** SUPPLIED RECORDS follows **

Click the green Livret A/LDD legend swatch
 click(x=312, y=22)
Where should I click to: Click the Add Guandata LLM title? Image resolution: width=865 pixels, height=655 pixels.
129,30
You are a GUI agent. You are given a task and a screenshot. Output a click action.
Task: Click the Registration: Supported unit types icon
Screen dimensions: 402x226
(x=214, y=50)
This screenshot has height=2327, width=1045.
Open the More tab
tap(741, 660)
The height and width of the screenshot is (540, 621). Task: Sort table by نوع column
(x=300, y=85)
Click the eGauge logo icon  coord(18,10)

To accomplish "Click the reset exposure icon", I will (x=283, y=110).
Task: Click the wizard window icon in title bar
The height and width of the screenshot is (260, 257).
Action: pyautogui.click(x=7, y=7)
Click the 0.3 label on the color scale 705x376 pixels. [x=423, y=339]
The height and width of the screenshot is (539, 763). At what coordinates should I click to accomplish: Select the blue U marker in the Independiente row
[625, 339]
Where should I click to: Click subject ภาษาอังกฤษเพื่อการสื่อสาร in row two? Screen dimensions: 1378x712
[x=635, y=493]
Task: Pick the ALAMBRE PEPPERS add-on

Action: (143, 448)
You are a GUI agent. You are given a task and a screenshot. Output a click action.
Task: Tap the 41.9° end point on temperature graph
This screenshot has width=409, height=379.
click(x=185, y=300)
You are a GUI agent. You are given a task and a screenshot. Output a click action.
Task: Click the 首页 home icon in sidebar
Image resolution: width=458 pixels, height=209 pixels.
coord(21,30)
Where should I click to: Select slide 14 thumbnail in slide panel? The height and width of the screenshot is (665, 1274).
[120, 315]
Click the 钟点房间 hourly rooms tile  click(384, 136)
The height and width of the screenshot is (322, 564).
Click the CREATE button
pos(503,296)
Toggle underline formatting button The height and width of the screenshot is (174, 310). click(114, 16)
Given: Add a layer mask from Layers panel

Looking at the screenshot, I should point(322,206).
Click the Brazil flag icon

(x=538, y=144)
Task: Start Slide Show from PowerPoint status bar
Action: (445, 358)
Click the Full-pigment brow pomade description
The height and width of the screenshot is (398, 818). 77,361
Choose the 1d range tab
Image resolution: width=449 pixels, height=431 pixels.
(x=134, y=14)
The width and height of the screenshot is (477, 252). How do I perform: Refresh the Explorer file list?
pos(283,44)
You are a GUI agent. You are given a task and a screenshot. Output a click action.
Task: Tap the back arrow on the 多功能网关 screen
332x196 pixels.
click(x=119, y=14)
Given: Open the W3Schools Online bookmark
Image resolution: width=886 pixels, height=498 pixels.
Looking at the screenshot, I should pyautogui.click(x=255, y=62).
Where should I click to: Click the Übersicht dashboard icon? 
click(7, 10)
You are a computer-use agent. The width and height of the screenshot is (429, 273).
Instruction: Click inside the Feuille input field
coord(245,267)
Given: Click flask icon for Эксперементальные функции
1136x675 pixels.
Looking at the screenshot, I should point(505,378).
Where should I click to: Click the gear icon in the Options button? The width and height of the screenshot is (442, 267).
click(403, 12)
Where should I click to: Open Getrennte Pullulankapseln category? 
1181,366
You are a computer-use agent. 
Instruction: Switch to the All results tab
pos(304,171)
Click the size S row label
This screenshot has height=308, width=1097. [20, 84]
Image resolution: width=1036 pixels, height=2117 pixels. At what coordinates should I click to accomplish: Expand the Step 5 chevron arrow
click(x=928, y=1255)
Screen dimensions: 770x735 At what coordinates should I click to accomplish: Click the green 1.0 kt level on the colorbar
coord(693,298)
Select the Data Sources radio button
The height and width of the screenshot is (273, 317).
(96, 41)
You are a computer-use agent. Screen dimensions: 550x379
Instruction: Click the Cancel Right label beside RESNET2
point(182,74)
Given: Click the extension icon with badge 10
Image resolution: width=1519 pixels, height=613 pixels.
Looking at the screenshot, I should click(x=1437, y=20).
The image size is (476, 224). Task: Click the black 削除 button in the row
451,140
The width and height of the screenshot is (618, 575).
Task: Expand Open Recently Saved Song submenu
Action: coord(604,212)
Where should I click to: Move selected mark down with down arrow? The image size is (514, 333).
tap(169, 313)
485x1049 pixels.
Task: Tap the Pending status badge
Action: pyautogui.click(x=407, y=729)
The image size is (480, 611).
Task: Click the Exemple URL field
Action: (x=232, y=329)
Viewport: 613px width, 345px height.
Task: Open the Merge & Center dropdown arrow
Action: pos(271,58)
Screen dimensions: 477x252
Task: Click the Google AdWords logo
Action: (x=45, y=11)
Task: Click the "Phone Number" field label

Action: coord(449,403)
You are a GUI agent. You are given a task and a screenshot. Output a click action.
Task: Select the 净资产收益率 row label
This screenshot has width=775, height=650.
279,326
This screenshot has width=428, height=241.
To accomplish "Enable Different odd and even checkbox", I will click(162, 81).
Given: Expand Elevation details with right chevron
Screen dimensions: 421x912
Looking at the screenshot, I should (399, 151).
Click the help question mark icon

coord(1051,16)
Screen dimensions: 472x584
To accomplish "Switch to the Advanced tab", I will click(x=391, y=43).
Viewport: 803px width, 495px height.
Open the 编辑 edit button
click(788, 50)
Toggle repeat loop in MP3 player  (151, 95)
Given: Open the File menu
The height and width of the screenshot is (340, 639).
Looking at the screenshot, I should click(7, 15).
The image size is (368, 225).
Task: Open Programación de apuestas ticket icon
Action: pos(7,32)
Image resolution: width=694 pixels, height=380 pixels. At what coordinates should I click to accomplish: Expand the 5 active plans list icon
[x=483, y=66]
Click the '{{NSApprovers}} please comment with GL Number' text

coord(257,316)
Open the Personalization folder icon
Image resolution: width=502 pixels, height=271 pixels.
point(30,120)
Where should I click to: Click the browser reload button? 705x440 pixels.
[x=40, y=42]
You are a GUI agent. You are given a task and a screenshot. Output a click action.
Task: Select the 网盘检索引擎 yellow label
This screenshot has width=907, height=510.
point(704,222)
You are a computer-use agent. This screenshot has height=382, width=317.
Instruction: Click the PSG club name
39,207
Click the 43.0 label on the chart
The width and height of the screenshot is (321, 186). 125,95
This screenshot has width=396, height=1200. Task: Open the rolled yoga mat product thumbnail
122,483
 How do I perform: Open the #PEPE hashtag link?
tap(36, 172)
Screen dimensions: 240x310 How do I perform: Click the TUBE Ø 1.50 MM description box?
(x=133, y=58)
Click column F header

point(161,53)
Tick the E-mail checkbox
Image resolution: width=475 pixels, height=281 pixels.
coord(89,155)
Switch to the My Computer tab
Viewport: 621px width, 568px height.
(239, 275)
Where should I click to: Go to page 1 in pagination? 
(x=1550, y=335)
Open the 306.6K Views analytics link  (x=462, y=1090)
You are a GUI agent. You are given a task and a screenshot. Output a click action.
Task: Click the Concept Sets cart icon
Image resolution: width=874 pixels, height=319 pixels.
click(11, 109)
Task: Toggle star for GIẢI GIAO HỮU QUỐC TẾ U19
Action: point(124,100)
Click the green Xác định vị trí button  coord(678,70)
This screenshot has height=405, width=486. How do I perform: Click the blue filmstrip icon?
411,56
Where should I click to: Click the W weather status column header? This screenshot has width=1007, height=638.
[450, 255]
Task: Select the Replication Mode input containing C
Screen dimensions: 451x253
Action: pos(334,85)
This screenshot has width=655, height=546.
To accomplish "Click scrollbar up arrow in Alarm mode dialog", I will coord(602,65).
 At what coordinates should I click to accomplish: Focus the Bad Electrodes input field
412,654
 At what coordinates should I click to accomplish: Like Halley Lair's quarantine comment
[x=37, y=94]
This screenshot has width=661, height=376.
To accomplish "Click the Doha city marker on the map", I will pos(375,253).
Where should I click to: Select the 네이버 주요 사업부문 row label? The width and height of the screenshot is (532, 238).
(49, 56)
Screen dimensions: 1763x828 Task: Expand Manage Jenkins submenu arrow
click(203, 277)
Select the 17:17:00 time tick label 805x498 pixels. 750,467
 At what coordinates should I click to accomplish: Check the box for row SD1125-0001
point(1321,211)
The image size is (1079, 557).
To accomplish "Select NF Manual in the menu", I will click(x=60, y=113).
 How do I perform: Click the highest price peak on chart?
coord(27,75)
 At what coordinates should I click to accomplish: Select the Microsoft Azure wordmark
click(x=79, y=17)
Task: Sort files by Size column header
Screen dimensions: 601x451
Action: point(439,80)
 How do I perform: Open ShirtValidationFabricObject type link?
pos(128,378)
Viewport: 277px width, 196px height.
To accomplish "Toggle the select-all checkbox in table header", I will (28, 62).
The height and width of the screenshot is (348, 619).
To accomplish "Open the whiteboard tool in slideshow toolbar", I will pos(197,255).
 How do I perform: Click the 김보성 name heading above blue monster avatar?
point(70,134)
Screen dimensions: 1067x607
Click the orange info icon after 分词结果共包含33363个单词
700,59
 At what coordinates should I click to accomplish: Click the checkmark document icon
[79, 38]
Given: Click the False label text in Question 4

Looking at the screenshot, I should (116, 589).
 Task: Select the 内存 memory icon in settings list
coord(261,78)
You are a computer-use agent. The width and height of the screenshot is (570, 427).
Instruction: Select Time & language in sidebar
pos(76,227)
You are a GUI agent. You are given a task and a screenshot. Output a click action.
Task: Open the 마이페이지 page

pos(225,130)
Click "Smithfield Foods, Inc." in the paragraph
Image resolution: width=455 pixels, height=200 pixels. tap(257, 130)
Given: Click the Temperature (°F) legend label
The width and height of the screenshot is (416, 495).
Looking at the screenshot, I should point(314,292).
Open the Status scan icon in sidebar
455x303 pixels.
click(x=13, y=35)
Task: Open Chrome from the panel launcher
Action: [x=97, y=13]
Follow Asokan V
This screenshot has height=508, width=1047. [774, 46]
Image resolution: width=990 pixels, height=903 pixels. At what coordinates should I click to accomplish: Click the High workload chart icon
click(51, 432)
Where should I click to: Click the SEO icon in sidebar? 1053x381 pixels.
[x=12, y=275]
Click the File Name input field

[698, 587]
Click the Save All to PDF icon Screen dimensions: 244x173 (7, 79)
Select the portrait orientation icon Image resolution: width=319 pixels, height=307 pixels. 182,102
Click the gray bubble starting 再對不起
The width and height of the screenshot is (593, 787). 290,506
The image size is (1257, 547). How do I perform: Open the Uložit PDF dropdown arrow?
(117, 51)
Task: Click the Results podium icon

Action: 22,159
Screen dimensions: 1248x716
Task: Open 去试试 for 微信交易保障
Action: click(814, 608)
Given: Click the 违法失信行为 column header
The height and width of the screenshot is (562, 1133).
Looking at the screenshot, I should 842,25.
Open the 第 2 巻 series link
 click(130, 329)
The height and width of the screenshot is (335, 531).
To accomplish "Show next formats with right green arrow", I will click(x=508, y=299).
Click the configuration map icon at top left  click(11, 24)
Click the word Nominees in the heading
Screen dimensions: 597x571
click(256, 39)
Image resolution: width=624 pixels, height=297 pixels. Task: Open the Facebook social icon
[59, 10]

** End of SUPPLIED RECORDS **

YOUR TASK = Copy each line of the listing that carries the string "will".

TASK OUTPUT =
To accomplish "Click the reset exposure icon", I will (x=283, y=110).
To accomplish "Enable Different odd and even checkbox", I will click(162, 81).
To accomplish "Switch to the Advanced tab", I will click(x=391, y=43).
To accomplish "Click scrollbar up arrow in Alarm mode dialog", I will coord(602,65).
To accomplish "Click the Doha city marker on the map", I will pos(375,253).
To accomplish "Select NF Manual in the menu", I will click(x=60, y=113).
To accomplish "Toggle the select-all checkbox in table header", I will (28, 62).
To accomplish "Open the whiteboard tool in slideshow toolbar", I will pos(197,255).
To accomplish "Show next formats with right green arrow", I will click(x=508, y=299).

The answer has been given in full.